Binary Data

OrientDB natively handles binary data, namely BLOB. However, there are some considerations to take into account based on the type of binary data, the size, the kind of usage, etc.

Sometimes it’s better to store binary records in a different path then default database directory to benefit of faster HD (like a SSD) or just to go in parallel if the OS and HW configuration allow this.

In this case create a new cluster in a different path:

  1. db.addCluster("physical", "binary", "/mnt/ssd", "binary" );

All the records in cluster binary will reside in files created under the directory /mnt/ssd.

Techniques

Store on file system and save the path in the document

This is the simpler way to handle binary data: store them to the file system and just keep the path to retrieve them.

Example:

  1. ODocument doc = new ODocument();
  2. doc.field("binary", "/usr/local/orientdb/binary/test.pdf");
  3. doc.save();

Pros:

  • Easy to write
  • 100% delegated to the File System

Cons:

  • Binary data can’t be automatically distributed using the OrientDB cluster

Store it as a Document field

ODocument class is able to manage binary data in form of byte[] (byte array).
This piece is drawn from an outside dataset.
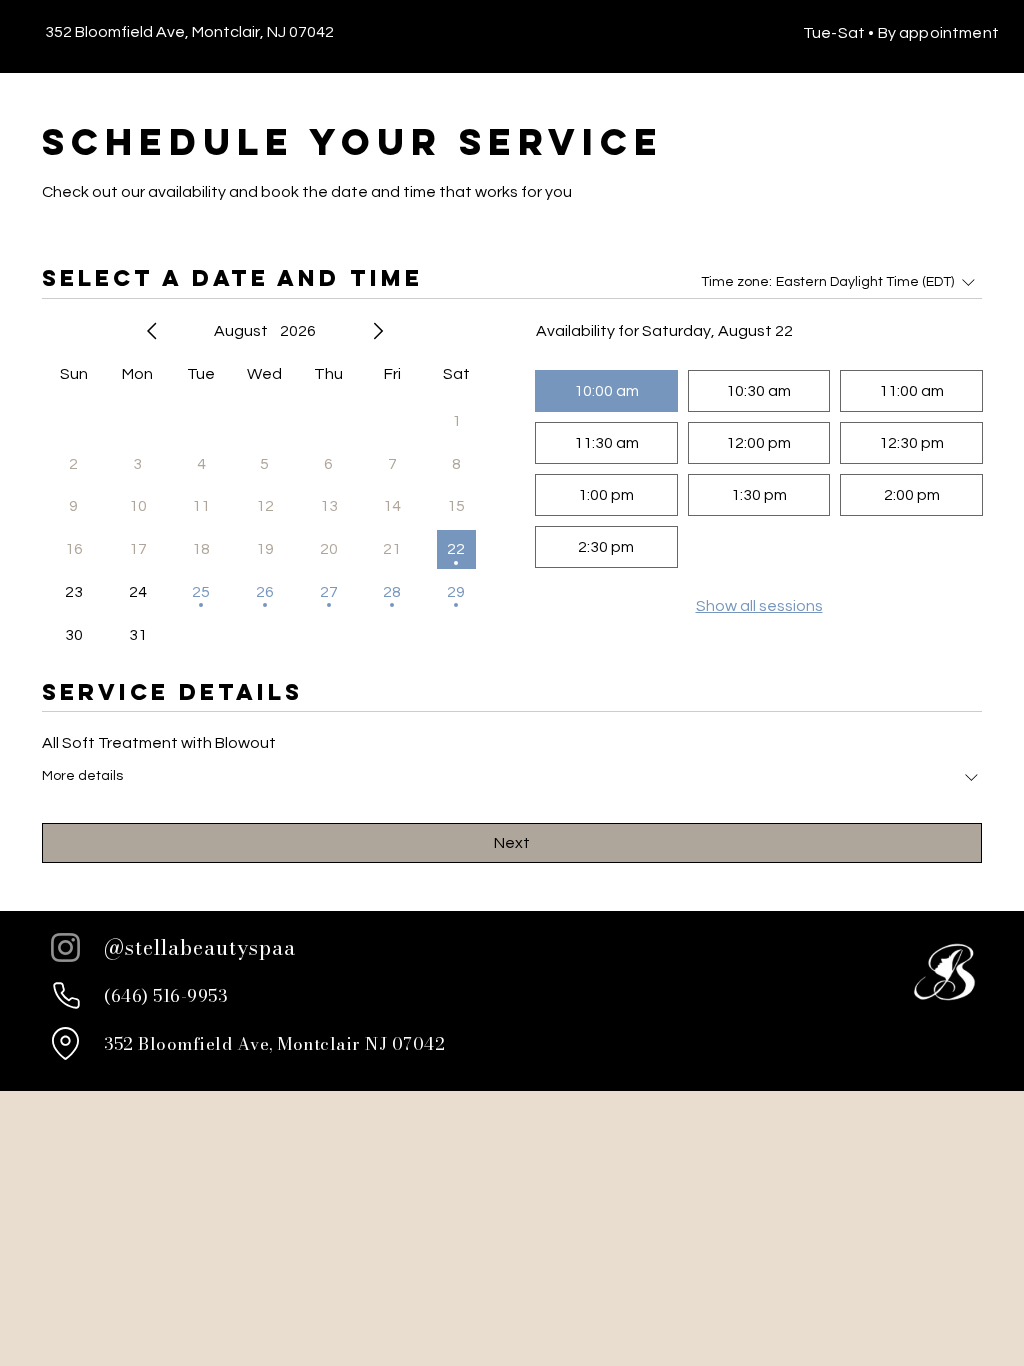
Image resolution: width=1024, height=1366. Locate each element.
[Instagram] (65, 947)
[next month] (378, 331)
Example:

  1. ODocument doc = new ODocument();
  2. doc.field("binary", "Binary data".getBytes());
  3. doc.save();

This is the easiest way to keep the binary data inside the database, but it’s not really efficient on large BLOB because the binary content is serialized in Base64. This means a waste of space (33% more) and a run-time cost in marshalling/unmarshalling.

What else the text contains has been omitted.